> **Data for this task**:
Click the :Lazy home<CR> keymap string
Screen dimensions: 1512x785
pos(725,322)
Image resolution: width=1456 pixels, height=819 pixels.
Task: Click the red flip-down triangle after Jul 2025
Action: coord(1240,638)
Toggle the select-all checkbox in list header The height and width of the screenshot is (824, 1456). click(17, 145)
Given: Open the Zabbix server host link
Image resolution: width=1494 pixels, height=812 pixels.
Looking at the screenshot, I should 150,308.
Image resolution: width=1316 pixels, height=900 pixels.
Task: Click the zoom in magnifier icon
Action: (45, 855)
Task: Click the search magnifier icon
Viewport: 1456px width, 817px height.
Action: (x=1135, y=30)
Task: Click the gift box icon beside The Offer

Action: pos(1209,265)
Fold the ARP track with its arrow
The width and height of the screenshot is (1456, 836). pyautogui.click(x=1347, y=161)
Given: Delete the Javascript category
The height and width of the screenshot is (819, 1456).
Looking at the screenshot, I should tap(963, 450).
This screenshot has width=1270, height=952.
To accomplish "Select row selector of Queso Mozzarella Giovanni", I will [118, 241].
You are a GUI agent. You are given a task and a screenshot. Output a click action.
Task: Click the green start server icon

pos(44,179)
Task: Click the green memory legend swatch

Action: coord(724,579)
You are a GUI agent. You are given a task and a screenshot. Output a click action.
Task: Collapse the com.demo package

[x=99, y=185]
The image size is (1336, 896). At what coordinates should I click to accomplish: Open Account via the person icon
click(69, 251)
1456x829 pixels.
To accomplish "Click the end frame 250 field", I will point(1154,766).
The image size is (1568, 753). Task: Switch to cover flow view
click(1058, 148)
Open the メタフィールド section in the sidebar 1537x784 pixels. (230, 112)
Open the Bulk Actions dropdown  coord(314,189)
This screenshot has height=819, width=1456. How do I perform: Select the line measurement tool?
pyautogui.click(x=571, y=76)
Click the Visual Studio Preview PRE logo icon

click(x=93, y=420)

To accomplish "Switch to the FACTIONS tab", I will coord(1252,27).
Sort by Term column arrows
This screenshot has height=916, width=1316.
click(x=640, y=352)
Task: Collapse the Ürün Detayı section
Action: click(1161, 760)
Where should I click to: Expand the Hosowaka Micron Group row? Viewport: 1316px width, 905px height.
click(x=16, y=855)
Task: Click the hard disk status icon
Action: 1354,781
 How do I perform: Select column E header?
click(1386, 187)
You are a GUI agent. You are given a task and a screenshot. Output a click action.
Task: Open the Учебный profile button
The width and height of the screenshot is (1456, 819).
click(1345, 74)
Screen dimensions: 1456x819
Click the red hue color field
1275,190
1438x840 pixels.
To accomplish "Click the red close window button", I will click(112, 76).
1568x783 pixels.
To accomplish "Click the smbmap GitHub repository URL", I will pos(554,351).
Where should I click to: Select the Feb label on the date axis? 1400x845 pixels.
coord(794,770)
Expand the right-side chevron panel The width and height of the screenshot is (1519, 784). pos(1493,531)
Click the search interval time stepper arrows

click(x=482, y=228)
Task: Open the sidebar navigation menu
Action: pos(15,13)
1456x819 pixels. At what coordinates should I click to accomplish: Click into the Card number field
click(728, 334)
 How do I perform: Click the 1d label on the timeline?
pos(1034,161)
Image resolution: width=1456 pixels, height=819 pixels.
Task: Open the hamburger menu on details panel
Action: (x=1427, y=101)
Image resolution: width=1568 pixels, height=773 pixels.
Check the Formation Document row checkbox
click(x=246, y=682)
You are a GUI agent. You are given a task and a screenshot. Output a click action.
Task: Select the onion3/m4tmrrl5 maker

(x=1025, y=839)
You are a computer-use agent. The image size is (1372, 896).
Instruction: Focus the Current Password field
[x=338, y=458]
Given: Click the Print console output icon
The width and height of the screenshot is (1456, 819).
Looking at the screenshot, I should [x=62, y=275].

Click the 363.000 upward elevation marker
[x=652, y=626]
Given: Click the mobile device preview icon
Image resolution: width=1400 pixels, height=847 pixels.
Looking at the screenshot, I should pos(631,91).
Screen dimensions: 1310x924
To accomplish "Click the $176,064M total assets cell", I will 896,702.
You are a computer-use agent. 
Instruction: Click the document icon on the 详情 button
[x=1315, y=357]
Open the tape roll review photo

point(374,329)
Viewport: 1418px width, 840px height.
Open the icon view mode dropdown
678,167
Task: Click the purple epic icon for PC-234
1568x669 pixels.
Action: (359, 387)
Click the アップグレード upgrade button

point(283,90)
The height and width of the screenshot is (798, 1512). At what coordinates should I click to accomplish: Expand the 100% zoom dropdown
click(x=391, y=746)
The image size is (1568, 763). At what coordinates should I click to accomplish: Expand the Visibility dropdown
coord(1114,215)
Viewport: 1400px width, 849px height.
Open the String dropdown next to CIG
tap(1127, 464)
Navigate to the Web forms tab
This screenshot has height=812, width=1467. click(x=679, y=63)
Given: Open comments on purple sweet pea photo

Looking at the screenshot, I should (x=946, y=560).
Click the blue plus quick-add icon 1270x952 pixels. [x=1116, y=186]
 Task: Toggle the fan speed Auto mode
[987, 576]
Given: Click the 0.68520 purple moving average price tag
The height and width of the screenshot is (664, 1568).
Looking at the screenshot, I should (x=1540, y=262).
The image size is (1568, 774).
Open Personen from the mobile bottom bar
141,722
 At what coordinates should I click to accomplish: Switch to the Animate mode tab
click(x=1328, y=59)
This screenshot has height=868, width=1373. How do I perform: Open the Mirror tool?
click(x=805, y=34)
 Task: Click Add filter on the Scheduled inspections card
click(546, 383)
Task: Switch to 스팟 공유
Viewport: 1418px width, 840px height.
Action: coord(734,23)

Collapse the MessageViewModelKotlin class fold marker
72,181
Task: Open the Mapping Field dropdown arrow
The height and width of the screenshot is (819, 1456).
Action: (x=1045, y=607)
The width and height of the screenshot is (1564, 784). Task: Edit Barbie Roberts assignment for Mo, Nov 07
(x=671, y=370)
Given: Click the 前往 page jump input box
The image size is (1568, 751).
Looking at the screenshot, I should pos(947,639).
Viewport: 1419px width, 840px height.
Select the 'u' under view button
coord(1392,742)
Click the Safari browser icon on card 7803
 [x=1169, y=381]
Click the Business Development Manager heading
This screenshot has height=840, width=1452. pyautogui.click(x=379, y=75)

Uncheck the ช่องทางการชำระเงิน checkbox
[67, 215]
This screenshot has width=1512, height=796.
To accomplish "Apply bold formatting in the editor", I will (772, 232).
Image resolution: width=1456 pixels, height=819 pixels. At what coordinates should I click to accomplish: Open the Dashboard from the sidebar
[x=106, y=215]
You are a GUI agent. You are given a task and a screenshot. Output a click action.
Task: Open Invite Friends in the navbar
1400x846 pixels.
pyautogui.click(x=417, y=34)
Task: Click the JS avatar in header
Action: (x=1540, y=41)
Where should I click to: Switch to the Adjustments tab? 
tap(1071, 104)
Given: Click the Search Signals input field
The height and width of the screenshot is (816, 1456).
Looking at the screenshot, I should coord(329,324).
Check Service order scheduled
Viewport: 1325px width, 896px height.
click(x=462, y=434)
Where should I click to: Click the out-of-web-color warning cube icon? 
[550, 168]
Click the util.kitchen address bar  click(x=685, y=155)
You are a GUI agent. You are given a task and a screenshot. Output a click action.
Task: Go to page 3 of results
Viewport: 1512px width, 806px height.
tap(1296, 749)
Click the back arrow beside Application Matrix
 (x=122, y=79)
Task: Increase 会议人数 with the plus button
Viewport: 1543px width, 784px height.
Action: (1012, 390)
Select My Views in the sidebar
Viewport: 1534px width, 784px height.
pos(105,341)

> **Instructions to follow**: All lines of the entries above where "computer" turns up should be reported.

> **Expected answer**:
You are a computer-use agent. The image size is (1372, 896).
You are a computer-use agent. 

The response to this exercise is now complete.